Organizational behavior is a term that may carry several different definitions, though the classic one is the study of individuals in an organizational context. All organizations have some type of corporate behavior — it exists everywhere, even as organizational behavior in education. Here, the term defines the structure of a school, the process by which the school gauges performance, and how an educational institution responds to change. Each school is different, with the organizational behavior depending on school size, type, importance of structure, and other factors. Individuals are the common driving force behind organizational behavior.
An educational institution is just like any other organization — full of people that drive the activities within the group. Organizational behavior in education often has a fairly standard structure, such as a principal, vice principal, curriculum coordinator, and other administrative figures. All of these individuals are responsible for setting the tone in the institution. A lack of leadership or ethics may come from the very top, which can create fractures in the institution. A strong administrative group is necessary to create and enforce the proper tone in the organization in order to meet its goals.
One common — and sometimes controversial — aspect of educational institutions is how teachers and educators meet certain performance measurements. Properly gauging performance for all teachers and educators is necessary to ensure that students receive the best education possible. Organizational behavior in education helps the administration create a fair and equitable process by which they measure each worker’s performance. The process can be wide ranging and quite intense, measuring different aspects such as classroom performance, service to the school, and outside activities performed above regular teaching duties. Periodic reviews are often the norm in educational institutions.

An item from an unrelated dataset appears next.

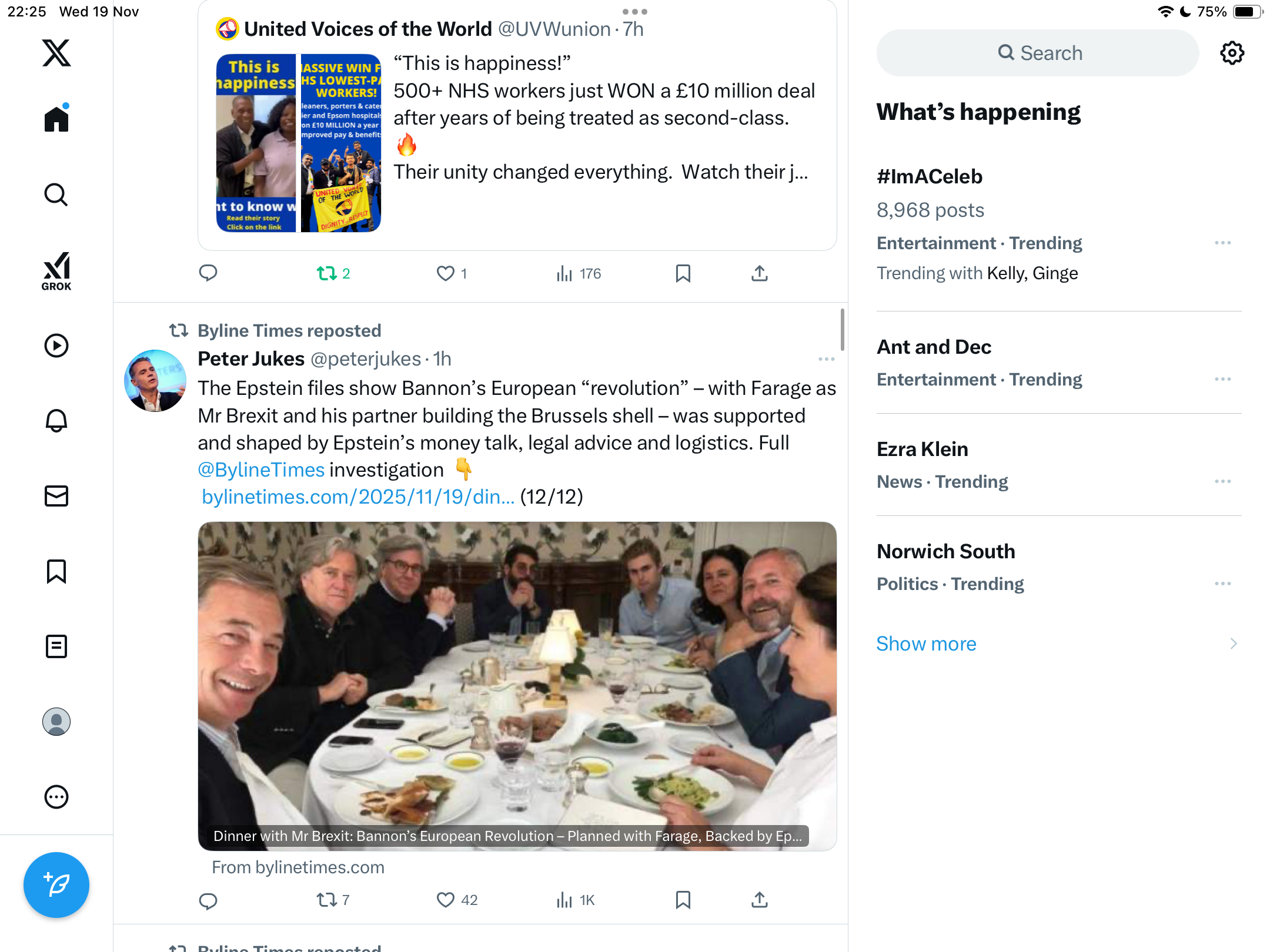Open the Video play icon in sidebar
This screenshot has height=952, width=1270.
tap(56, 346)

Change is an internal or external force that no institution can escape, even those in the educational sector. A portion of the activities that exist in organizational behavior in education is to define the factors that drive change. In education, this may include curriculum changes, adjustments to state requirements, finding new teachers for those retiring, and handling increases in student enrollment. All these factors and others — such as changes to school districts or new educational institutions opening — are also part of this process. School administrators and upper-level teachers need to be in position to handle these changes without sacrificing the quality of education given to students at the school.